- Assignment: The answer should consist of every line in the material below that has the word "will".

- Input data:
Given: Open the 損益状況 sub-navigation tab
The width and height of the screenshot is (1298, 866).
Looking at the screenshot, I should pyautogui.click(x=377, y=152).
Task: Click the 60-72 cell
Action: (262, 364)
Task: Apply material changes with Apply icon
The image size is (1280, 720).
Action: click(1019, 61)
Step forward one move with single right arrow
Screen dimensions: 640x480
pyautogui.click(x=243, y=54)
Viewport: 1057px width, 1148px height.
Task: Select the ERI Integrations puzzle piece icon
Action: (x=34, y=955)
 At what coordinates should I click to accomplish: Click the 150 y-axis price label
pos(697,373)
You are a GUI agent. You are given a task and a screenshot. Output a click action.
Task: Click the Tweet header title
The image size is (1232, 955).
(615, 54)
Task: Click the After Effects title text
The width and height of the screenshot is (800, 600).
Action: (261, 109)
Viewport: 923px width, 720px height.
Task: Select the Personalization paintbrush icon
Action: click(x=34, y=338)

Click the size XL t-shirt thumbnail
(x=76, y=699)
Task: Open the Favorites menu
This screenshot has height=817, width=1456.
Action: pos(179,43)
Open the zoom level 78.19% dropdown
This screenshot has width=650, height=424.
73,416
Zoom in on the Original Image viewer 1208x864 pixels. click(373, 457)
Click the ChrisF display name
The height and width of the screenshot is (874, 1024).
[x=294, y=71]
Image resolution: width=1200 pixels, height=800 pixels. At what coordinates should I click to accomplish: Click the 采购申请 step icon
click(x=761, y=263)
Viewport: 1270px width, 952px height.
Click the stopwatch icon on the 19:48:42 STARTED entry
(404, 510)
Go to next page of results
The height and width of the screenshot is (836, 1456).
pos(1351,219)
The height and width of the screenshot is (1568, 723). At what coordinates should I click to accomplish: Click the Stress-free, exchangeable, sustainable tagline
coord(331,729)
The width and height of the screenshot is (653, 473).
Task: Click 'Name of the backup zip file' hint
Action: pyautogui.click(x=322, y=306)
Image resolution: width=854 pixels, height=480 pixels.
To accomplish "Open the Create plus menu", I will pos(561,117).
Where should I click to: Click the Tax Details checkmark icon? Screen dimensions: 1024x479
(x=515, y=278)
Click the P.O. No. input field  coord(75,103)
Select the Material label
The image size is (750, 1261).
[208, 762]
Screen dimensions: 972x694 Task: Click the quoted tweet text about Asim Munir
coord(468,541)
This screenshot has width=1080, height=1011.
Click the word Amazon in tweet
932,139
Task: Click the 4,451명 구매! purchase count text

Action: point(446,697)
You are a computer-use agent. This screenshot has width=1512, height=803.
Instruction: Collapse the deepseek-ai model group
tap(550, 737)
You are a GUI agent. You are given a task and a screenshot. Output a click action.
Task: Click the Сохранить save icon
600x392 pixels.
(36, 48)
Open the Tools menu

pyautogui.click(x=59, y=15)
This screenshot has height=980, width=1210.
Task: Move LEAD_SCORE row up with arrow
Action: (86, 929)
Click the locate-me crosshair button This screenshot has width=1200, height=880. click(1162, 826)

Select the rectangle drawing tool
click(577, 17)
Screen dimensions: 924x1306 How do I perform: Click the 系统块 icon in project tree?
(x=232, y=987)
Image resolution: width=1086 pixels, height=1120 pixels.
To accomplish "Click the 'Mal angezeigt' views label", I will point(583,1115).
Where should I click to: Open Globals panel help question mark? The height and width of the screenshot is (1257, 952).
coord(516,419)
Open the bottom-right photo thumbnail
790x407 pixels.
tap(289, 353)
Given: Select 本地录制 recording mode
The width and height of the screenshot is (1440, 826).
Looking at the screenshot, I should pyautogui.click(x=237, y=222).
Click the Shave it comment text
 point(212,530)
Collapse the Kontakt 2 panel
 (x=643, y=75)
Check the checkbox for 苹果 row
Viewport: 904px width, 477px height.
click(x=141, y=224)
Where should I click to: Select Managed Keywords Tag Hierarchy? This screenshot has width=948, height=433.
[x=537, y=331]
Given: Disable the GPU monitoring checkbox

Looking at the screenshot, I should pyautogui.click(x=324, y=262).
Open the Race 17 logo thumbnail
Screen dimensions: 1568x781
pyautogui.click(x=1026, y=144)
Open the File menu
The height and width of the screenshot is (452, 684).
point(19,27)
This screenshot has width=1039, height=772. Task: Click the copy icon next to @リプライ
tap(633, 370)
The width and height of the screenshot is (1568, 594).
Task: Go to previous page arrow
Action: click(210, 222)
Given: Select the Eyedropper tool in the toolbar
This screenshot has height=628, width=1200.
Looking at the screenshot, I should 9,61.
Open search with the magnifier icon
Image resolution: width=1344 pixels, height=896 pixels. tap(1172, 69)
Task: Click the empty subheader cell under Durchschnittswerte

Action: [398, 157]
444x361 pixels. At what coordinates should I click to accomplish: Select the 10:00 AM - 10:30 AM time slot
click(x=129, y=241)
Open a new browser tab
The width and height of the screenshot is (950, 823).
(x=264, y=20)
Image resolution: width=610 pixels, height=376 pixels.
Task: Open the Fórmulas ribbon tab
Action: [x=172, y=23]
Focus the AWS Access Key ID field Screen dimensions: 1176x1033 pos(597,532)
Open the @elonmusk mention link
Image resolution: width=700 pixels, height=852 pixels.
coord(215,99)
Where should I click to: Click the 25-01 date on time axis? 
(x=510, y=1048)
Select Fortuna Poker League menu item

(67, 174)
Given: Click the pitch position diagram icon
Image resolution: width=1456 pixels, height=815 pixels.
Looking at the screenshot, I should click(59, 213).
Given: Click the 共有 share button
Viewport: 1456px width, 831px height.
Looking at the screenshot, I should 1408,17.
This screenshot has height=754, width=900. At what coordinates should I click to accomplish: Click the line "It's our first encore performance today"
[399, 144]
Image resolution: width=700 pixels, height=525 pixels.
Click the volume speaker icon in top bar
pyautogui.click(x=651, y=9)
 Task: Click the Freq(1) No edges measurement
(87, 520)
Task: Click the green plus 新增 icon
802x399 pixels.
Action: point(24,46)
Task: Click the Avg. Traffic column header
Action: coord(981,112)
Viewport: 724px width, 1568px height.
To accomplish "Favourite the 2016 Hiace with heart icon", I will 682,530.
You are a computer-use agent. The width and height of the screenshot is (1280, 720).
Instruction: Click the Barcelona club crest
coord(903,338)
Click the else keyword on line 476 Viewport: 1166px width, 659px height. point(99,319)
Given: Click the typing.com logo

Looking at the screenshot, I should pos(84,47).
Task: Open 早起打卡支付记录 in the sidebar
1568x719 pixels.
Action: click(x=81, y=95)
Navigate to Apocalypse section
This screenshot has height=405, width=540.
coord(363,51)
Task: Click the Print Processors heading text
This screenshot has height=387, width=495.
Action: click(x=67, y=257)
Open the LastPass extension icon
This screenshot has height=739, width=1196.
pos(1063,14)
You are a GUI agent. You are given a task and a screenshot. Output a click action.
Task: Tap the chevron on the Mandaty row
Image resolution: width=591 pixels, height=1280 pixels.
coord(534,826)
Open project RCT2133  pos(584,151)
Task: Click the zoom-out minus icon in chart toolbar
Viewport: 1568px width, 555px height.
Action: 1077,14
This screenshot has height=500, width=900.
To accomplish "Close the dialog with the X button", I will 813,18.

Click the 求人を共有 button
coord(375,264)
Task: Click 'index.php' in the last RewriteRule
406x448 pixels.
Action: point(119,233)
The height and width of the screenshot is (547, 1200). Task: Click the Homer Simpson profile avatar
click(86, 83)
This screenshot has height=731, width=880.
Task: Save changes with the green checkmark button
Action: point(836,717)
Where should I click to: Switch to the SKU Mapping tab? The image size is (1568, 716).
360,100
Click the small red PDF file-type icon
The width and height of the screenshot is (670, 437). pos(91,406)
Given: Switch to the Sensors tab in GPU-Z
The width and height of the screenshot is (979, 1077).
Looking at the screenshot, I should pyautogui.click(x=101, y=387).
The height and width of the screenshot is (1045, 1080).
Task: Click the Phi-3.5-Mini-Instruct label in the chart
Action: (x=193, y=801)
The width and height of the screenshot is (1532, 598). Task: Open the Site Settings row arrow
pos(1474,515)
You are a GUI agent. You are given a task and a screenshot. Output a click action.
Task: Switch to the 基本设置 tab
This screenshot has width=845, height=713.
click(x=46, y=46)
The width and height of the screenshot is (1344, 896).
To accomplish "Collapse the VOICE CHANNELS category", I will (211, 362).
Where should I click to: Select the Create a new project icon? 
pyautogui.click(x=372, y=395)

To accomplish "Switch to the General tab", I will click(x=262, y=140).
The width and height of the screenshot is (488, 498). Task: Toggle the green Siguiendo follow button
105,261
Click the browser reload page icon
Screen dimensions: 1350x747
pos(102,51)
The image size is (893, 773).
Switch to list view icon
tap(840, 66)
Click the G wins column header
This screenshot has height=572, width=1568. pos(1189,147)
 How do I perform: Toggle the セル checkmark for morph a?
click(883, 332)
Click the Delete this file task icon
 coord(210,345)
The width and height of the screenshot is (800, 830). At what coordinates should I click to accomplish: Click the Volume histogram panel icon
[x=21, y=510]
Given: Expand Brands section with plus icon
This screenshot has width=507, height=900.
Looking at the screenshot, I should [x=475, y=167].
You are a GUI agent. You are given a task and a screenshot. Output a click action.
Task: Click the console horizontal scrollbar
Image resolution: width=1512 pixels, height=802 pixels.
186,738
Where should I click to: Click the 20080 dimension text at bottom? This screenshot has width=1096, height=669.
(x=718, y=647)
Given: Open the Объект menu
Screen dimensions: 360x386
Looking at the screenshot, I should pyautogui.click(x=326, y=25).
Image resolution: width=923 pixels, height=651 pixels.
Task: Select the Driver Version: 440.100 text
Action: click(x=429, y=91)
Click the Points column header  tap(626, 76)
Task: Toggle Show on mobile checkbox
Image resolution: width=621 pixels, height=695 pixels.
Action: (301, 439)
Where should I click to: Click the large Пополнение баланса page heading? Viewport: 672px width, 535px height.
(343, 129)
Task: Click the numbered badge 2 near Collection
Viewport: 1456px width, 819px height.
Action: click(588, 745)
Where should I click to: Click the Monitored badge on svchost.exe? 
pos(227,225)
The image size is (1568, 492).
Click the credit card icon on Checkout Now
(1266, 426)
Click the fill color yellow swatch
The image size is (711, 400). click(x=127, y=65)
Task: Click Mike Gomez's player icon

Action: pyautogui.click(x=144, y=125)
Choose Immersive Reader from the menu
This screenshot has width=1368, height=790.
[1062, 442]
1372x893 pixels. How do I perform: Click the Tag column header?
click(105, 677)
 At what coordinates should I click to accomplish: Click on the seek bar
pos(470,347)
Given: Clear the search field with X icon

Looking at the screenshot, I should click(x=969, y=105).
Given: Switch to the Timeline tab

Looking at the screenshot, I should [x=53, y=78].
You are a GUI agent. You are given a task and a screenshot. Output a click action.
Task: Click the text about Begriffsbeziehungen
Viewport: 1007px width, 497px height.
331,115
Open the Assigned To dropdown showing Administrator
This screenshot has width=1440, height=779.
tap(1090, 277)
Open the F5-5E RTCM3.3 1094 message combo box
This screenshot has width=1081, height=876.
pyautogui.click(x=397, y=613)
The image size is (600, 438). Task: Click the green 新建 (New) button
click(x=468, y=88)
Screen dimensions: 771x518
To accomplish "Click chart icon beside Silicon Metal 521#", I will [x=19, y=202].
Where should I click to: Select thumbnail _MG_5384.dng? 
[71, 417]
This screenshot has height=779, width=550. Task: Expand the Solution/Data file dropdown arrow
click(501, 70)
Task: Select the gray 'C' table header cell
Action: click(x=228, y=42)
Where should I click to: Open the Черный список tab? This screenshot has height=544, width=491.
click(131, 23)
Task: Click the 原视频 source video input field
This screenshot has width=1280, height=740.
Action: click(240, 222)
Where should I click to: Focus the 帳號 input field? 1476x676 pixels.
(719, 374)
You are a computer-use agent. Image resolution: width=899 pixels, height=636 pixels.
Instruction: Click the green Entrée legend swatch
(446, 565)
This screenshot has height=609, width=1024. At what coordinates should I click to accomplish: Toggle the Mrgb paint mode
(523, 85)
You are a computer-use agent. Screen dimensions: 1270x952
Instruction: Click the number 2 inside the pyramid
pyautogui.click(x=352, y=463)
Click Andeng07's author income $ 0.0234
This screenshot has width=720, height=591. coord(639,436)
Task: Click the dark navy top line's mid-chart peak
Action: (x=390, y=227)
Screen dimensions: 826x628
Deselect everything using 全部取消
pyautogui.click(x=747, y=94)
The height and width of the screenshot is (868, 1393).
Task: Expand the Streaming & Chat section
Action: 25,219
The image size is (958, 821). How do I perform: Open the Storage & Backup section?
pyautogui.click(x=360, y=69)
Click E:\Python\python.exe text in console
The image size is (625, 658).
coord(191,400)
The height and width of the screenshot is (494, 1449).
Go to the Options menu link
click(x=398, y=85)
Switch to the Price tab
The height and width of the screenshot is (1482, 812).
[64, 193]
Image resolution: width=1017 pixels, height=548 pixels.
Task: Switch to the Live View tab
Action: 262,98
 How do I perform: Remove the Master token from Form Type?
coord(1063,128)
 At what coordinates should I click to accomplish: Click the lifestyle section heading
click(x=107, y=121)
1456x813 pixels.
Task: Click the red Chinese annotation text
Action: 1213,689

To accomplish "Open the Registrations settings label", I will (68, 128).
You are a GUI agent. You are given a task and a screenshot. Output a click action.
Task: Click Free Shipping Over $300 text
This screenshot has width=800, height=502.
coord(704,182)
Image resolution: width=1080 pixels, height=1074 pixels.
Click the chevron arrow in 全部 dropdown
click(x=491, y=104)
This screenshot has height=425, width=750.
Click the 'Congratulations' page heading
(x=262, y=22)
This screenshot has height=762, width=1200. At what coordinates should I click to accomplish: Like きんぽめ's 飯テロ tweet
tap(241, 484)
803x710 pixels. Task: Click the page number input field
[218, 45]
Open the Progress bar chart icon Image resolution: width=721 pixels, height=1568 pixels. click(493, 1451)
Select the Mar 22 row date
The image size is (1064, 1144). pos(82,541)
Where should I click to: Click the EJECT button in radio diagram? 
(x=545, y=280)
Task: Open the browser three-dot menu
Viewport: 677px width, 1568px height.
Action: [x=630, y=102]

- Expected answer:
To accomplish "Open the Create plus menu", I will pos(561,117).
To accomplish "Click the 'Mal angezeigt' views label", I will point(583,1115).
To accomplish "Favourite the 2016 Hiace with heart icon", I will 682,530.
To accomplish "Close the dialog with the X button", I will 813,18.
To accomplish "Collapse the VOICE CHANNELS category", I will (211, 362).
To accomplish "Switch to the General tab", I will click(x=262, y=140).
To accomplish "Click chart icon beside Silicon Metal 521#", I will [x=19, y=202].
To accomplish "Open the Registrations settings label", I will (68, 128).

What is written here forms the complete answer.